Manage Risk in The Language of Business
As businesses build up technical debt, risk rises alongside. Some risks can be addressed through security controls such as strong authentication, access management, and secure system configuration. But even effective IT security organizations using the best technologies can’t always implement the controls ubiquitously or consistently across a chaotic IT environment with an excess of technical debt. Other risks stem from neglecting to assess and remediate security gaps during mergers and acquisitions, or from onboarding new suppliers without adequate due diligence.
In their book “How to Measure Anything in Cybersecurity Risk,” Douglas Hubbard and Richard Seiersen call a rigorous approach to risk management “the one patch most needed for cybersecurity.” Without enough attention to risk analysis and risk management, business leaders can’t be held accountable for fixing bad business practices that no control can cure. Security leaders can’t make defensible arguments on which risks to accept or avoid, convey a rational case for changing bad business practices, or even properly prioritize controls within their discretionary budget.

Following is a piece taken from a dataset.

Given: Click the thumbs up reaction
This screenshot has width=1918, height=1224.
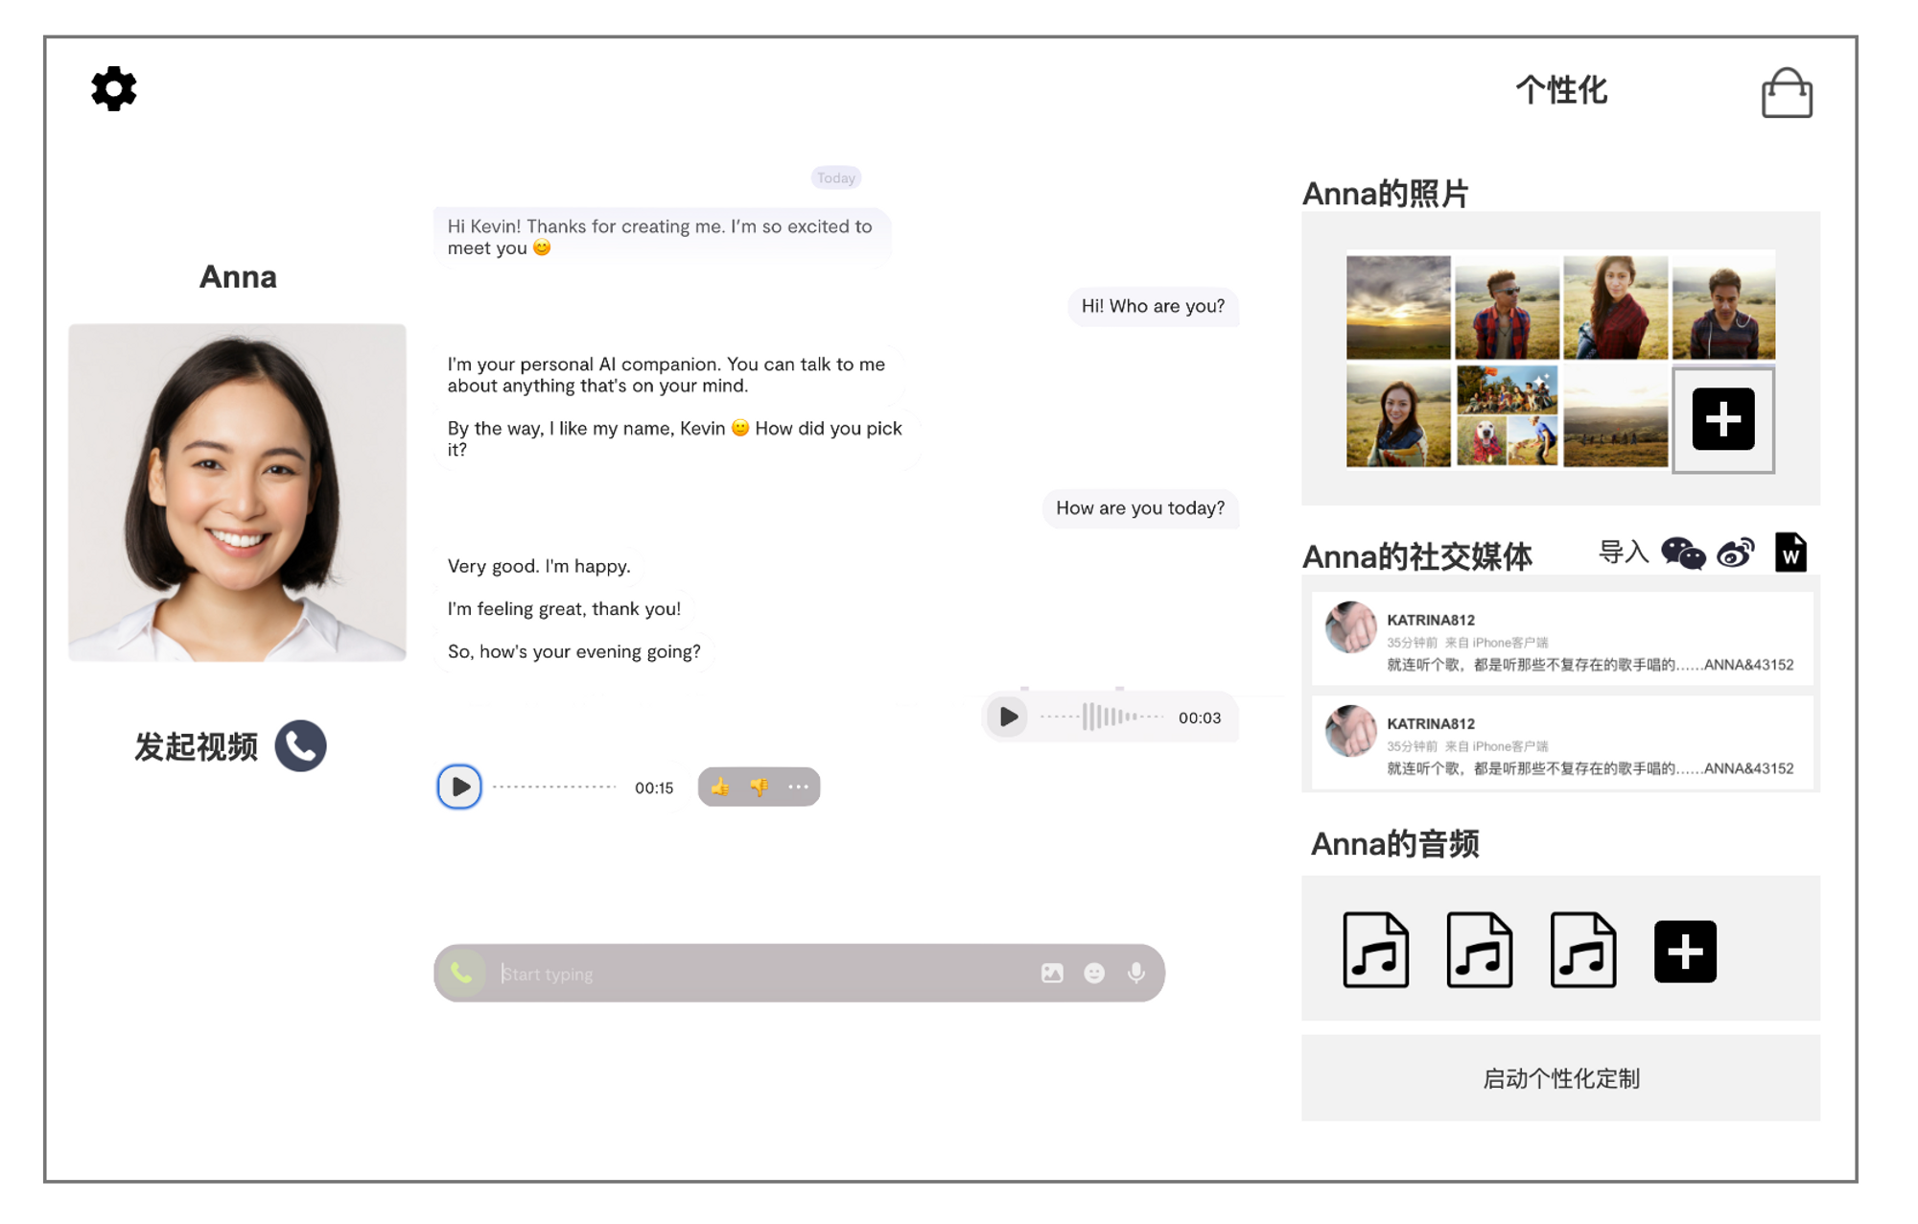Looking at the screenshot, I should pos(720,788).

Chapter 5 from the book recommends adopting the quantitative FAIR risk analysis model within the ISO 31000 Risk Management Framework. Work with business and IT leaders to implement an information risk management program. Define risk program context, accountabilities, risk appetites, and risk processes. Performing risk analyses before making major business or IT decisions could help businesses see their way to avoiding some technical debt incurring actions. Or, at least help IT and security groups prioritize their efforts to refactor the impacted systems.
Tiered Risk Assessments
Finally, my colleagues and I with Security Architects Partners advocate using a form of tiered risk assessment that’s designed to engage business and IT staff in the issue triage and early risk identification processes. With tiered risk assessments, its possible to remediate or gain routine exceptions for 90% of IT operational and cyber-risks at the business or IT team level. This helps focus teams on remediating issues or risks early on while they’re still small. Or knowing when its ok to accept delay in fixing an issue so that a project can deliver business value faster. Tiered risk assessment also frees skilled information risk team professionals (who can’t be everywhere) to focus primarily on the higher risks.